-------- The data --------

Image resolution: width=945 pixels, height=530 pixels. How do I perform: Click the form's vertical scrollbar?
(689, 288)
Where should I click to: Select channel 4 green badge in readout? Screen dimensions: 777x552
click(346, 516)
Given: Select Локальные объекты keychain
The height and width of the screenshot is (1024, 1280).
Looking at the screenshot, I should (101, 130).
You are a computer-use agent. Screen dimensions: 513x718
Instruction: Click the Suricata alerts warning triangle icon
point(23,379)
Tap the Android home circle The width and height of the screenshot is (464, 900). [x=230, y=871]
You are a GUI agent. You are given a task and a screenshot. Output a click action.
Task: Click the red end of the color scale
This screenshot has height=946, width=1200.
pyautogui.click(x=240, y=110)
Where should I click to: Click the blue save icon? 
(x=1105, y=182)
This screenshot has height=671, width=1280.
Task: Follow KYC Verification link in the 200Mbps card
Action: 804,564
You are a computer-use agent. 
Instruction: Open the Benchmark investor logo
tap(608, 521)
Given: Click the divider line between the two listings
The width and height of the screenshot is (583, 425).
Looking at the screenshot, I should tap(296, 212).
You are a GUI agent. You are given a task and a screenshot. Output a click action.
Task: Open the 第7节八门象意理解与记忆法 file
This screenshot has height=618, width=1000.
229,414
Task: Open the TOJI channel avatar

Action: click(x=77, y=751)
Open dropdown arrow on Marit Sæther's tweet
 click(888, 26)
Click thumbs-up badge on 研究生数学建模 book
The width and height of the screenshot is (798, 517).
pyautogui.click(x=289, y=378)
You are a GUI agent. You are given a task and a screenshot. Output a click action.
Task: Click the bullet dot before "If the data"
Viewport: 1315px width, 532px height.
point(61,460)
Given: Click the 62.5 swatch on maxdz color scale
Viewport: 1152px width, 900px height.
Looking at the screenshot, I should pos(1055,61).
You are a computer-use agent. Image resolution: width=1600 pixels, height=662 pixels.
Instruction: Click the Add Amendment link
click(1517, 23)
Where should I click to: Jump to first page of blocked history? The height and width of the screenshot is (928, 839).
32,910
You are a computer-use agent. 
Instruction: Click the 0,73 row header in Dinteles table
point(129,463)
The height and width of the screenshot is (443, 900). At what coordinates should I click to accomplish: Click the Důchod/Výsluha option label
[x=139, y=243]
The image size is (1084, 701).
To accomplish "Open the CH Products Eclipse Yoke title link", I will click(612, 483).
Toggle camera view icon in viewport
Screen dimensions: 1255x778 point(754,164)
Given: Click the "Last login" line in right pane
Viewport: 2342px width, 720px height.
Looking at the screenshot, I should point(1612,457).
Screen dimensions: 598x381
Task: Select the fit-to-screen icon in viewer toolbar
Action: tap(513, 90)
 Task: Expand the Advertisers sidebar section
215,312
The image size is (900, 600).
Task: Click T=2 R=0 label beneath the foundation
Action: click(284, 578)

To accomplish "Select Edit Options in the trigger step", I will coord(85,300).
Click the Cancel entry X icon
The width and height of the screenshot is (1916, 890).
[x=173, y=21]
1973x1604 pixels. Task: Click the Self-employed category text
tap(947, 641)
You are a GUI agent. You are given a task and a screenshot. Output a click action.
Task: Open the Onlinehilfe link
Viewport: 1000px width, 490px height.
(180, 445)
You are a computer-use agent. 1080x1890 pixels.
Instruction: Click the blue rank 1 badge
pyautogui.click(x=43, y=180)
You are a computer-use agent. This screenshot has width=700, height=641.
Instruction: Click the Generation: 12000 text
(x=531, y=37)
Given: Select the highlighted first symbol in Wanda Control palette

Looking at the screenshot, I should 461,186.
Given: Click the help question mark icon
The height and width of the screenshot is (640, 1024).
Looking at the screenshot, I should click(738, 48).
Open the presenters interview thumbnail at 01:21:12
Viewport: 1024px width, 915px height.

--------

▶ _About this exercise_
Please give all the lines above again, exactly as they read.

▶ _Solution to this problem_
Image resolution: width=945 pixels, height=530 pixels. How do I perform: Click the form's vertical scrollbar?
(689, 288)
Where should I click to: Select channel 4 green badge in readout? Screen dimensions: 777x552
click(346, 516)
Given: Select Локальные объекты keychain
The height and width of the screenshot is (1024, 1280).
Looking at the screenshot, I should (101, 130).
You are a computer-use agent. Screen dimensions: 513x718
Instruction: Click the Suricata alerts warning triangle icon
point(23,379)
Tap the Android home circle The width and height of the screenshot is (464, 900). [x=230, y=871]
You are a GUI agent. You are given a task and a screenshot. Output a click action.
Task: Click the red end of the color scale
This screenshot has height=946, width=1200.
pyautogui.click(x=240, y=110)
Where should I click to: Click the blue save icon? 
(x=1105, y=182)
This screenshot has height=671, width=1280.
Task: Follow KYC Verification link in the 200Mbps card
Action: 804,564
You are a computer-use agent. 
Instruction: Open the Benchmark investor logo
tap(608, 521)
Given: Click the divider line between the two listings
The width and height of the screenshot is (583, 425).
Looking at the screenshot, I should tap(296, 212).
You are a GUI agent. You are given a task and a screenshot. Output a click action.
Task: Open the 第7节八门象意理解与记忆法 file
This screenshot has height=618, width=1000.
229,414
Task: Open the TOJI channel avatar

Action: click(x=77, y=751)
Open dropdown arrow on Marit Sæther's tweet
 click(888, 26)
Click thumbs-up badge on 研究生数学建模 book
The width and height of the screenshot is (798, 517).
pyautogui.click(x=289, y=378)
You are a GUI agent. You are given a task and a screenshot. Output a click action.
Task: Click the bullet dot before "If the data"
Viewport: 1315px width, 532px height.
point(61,460)
Given: Click the 62.5 swatch on maxdz color scale
Viewport: 1152px width, 900px height.
Looking at the screenshot, I should pos(1055,61).
You are a computer-use agent. Image resolution: width=1600 pixels, height=662 pixels.
Instruction: Click the Add Amendment link
click(1517, 23)
Where should I click to: Jump to first page of blocked history? The height and width of the screenshot is (928, 839).
32,910
You are a computer-use agent. 
Instruction: Click the 0,73 row header in Dinteles table
point(129,463)
The height and width of the screenshot is (443, 900). At what coordinates should I click to accomplish: Click the Důchod/Výsluha option label
[x=139, y=243]
The image size is (1084, 701).
To accomplish "Open the CH Products Eclipse Yoke title link", I will click(612, 483).
Toggle camera view icon in viewport
Screen dimensions: 1255x778 point(754,164)
Given: Click the "Last login" line in right pane
Viewport: 2342px width, 720px height.
Looking at the screenshot, I should point(1612,457).
Screen dimensions: 598x381
Task: Select the fit-to-screen icon in viewer toolbar
Action: tap(513, 90)
 Task: Expand the Advertisers sidebar section
215,312
The image size is (900, 600).
Task: Click T=2 R=0 label beneath the foundation
Action: click(284, 578)

To accomplish "Select Edit Options in the trigger step", I will coord(85,300).
Click the Cancel entry X icon
The width and height of the screenshot is (1916, 890).
[x=173, y=21]
1973x1604 pixels. Task: Click the Self-employed category text
tap(947, 641)
You are a GUI agent. You are given a task and a screenshot. Output a click action.
Task: Open the Onlinehilfe link
Viewport: 1000px width, 490px height.
(180, 445)
You are a computer-use agent. 1080x1890 pixels.
Instruction: Click the blue rank 1 badge
pyautogui.click(x=43, y=180)
You are a computer-use agent. This screenshot has width=700, height=641.
Instruction: Click the Generation: 12000 text
(x=531, y=37)
Given: Select the highlighted first symbol in Wanda Control palette

Looking at the screenshot, I should 461,186.
Given: Click the help question mark icon
The height and width of the screenshot is (640, 1024).
Looking at the screenshot, I should click(738, 48).
Open the presenters interview thumbnail at 01:21:12
Viewport: 1024px width, 915px height.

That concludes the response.